Dzisiejszym gościem redaktora Michała Jelonka w Mediach Narodowych była Ewelina Podgórna, pochodząca ze Lwowa. Tematem dzisiejszego spotkania było omówienie obecnej sytuacji Polaków na Ukrainie.

Ewelina Podgórna powiedziała, że obecnie w obwodzie lwowskim żyje oficjalnie ok. 17 tysięcy Polaków. Do największych problemów należą antypolskie występy ukraińskich nacjonalistów, których jest wielu w zachodnich obwodach Ukrainy.

– Są dwie szkoły polskie. Szkoła XXIV i X, gdzie na X też jest jakby tułów Szuchewycza, żeby Polacy pamiętali kim jest ich pan. Tak oni sobie to tłumaczą – – Dwa lata temu było coś takiego, że Ukraińcy domagali się, żeby zabronić nawet języka wykładowego jako język polski… Zabronili w sklepach nawet, gdzie sprzedawca zna język polski, wiele osób jednak zna ten język, zabronili nawet w sklepach odpowiadać do turystów – dodała młoda Polka ze Lwowa.

W ocenie goszczącej dziś w Mediach Narodowych Polki ze Lwowa polski dorobek w tym mieście jest celowo zaniedbywany. Za te sytuację odpowiadają szowinistyczne ugrupowanie ale i polityka władz.

– We Lwowie czuć polskość, na każdej kamienicy, na każdej uliczce. To miasto, po prostu, tak naprawdę żyje polskością ale taką zatłumioną przez Ukrainę. – powiedziała Ewelina Podgórna – Nawet Ukraińcy chcieli wyrzec się rzymsko-katolickiego rytuału i przejść na prawosławie, żeby tylko nie oddać Polakom tego kościoła. – przytoczyła przykład kościoła pw. św. Magdaleny we Lwowie jako skrajny przykład zwalczania Polaków we Lwowie.

Pani Ewelina zaznaczyła, że jednym ze źródeł problemu antypolonizmu na zachodniej Ukrainie jest błędna nauka historii w szkołach. Celowo bowiem fałszuje się historię Lwowa.

– Celowo nie uczy się tej prawdziwej historii.

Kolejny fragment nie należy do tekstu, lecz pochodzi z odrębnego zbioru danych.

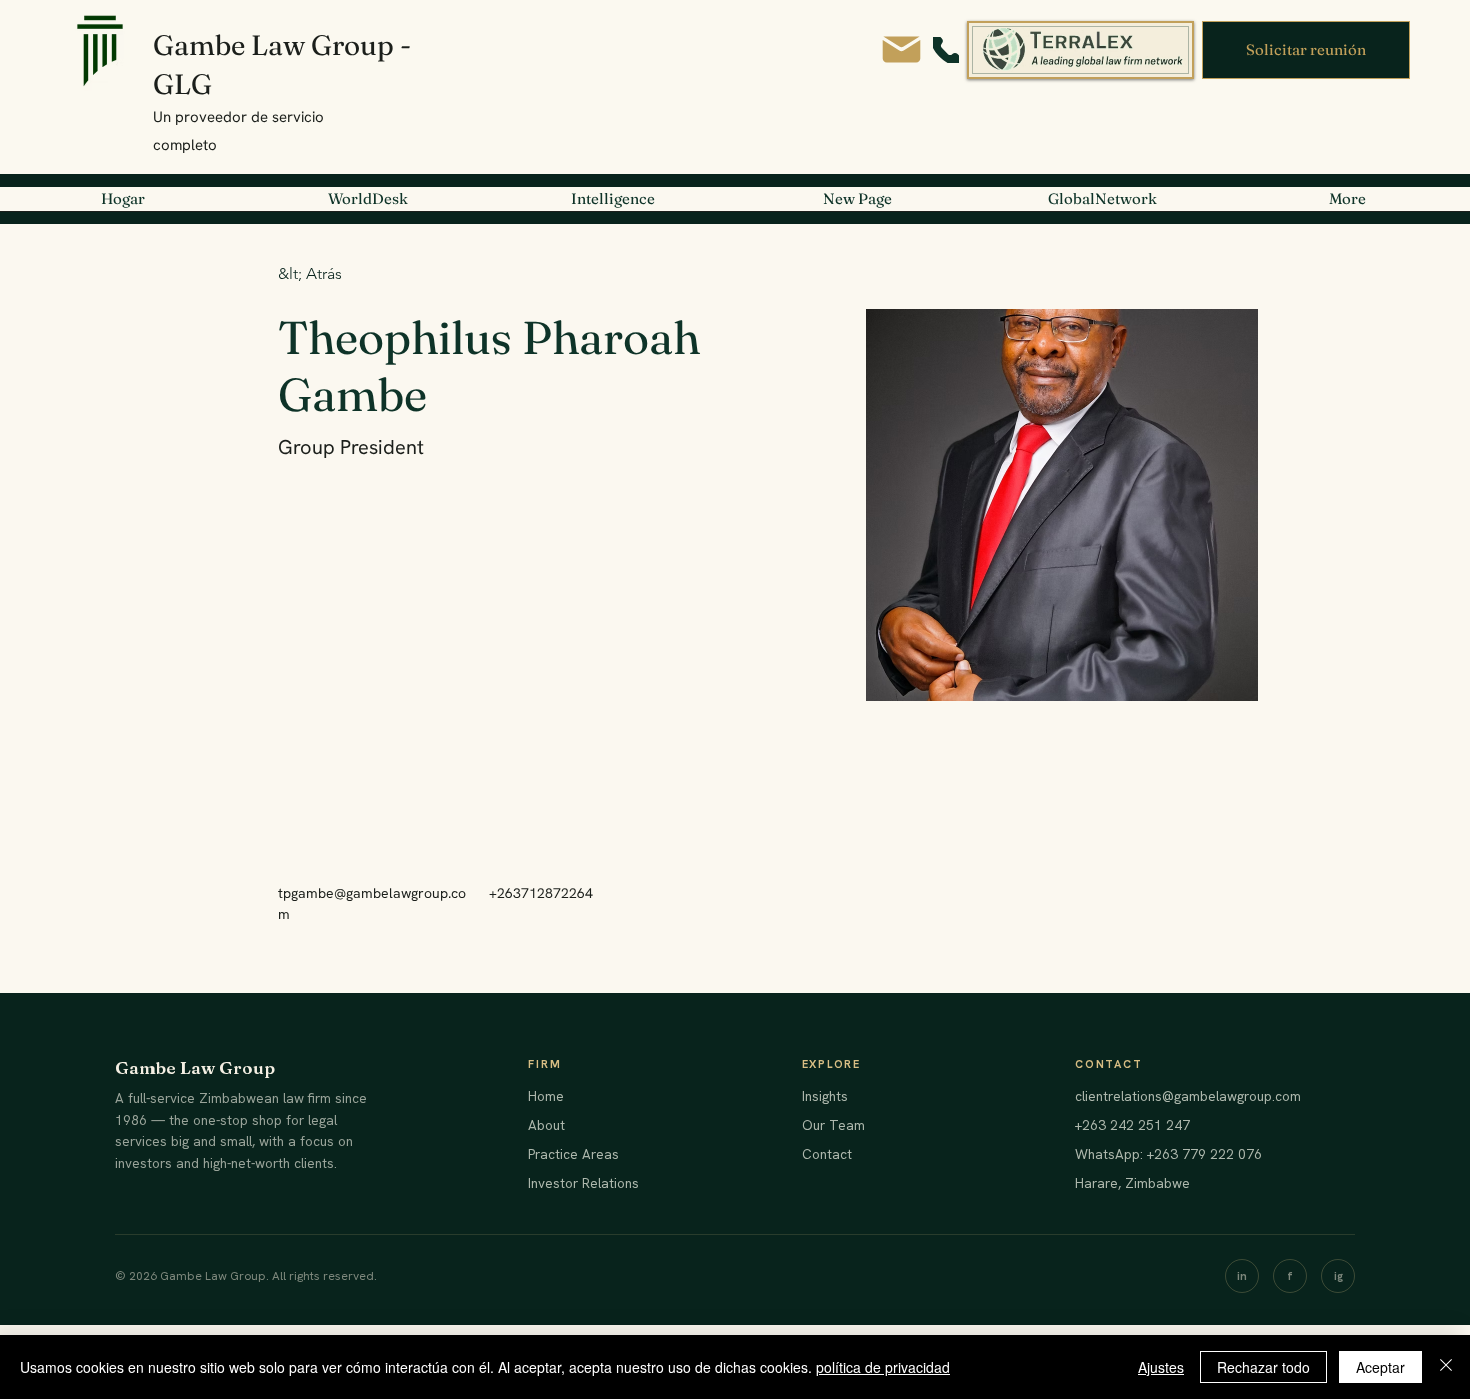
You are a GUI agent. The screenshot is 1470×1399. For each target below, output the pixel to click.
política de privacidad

Ich zdaniem Lwów wybudował Bohdan Chmielnicki i po prostu przez cały czas Lwów był przez Ukraińców prowadzony tylko był okupowany w latach 1918-39 przez Polaków. – powiedziała na temat nauki w ukraińskiej szkole powszechnej. – Nie chcą dopuścić, żeby takie dziecko, które uczy się w szkole tej historii wiedziało coś o prawdziwej historii Polski, o tym np. co to jest cmentarz Orląt, kto tam jest pochowany. – dodała.